"Somehow, I had never gotten around to reading CITY OF NIGHT by John Rechy. During one of my research perambulations across Basel, a copy of it crossed my path at arcados, Rheingasse 63. After a couple of passing references, the Los Angeles area makes its substantial entrance on page 87 with the following passage: 'SOUTHERN GALIFORNIA, WHICH IS SHAPED SOMEWHAT like a coffin, is a giant sanatorium with flowers where people come to be cured of life itself in whatever way... This is the last stop before the sun gives up and sinks into the black, black ocean, and night-usually starless here-comes down.'"
Contributors: Karola Grässlin, Astrid Wege, Bennett Simpson and Stephen Prina
Publisher: Verlag der Buchhandlung, Walther König, Köln 2008
Language: German, English
Softcover: 172 pages
10 x 8.5 in
ISBN: 978-3865605122
About the artist
Stephen Prina (b. 1954, Galesburg, IL)
Stephen Prina is an American artist, musician, and composer, born in 1954 in Galesburg, Illinois. He currently splits his time between Los Angeles, California and Cambridge, Massachusetts where he is a professor at the Department of Visual and Environmental Studies (VES) at Harvard University. Prina received his B.F.A. from the Northern Illinois University and an M.F.A. from the California Institute of the Arts.

WHAT THIS EXERCISE ASKS:
1: According to the book description, why does Stephen Prina spend part of his time in Cambridge, Massachusetts?
2: In the book description, on what page of CITY OF NIGHT does the Los Angeles area make its substantial entrance?
The data from here on come from a separate source.

MATERIAL:
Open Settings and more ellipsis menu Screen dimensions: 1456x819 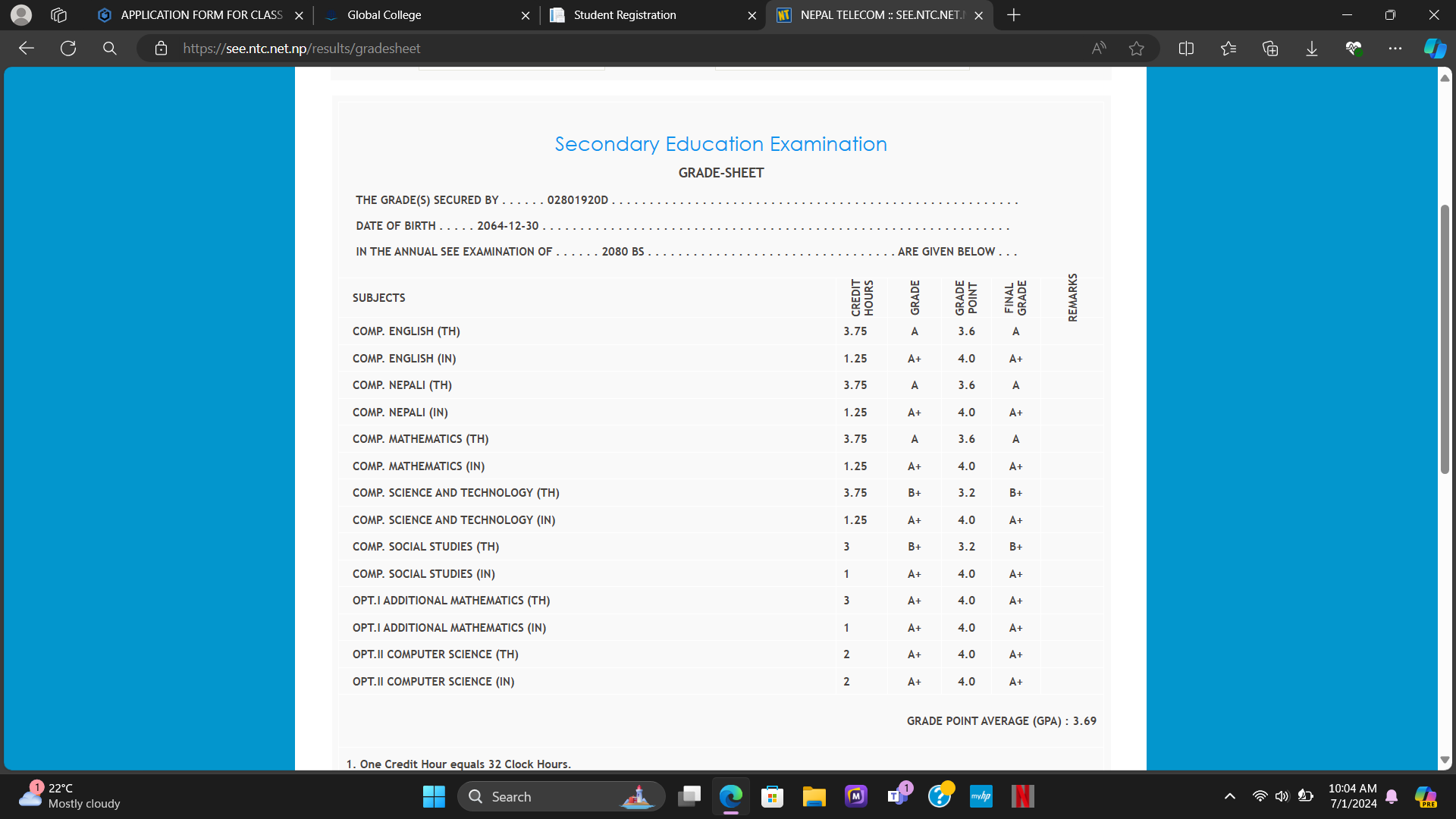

RESULTS IN ORDER:
1: He is a professor at the Department of Visual and Environmental Studies (VES) at Harvard University, which is in Cambridge. He splits his time between that city and Los Angeles, California.

2: Page 87.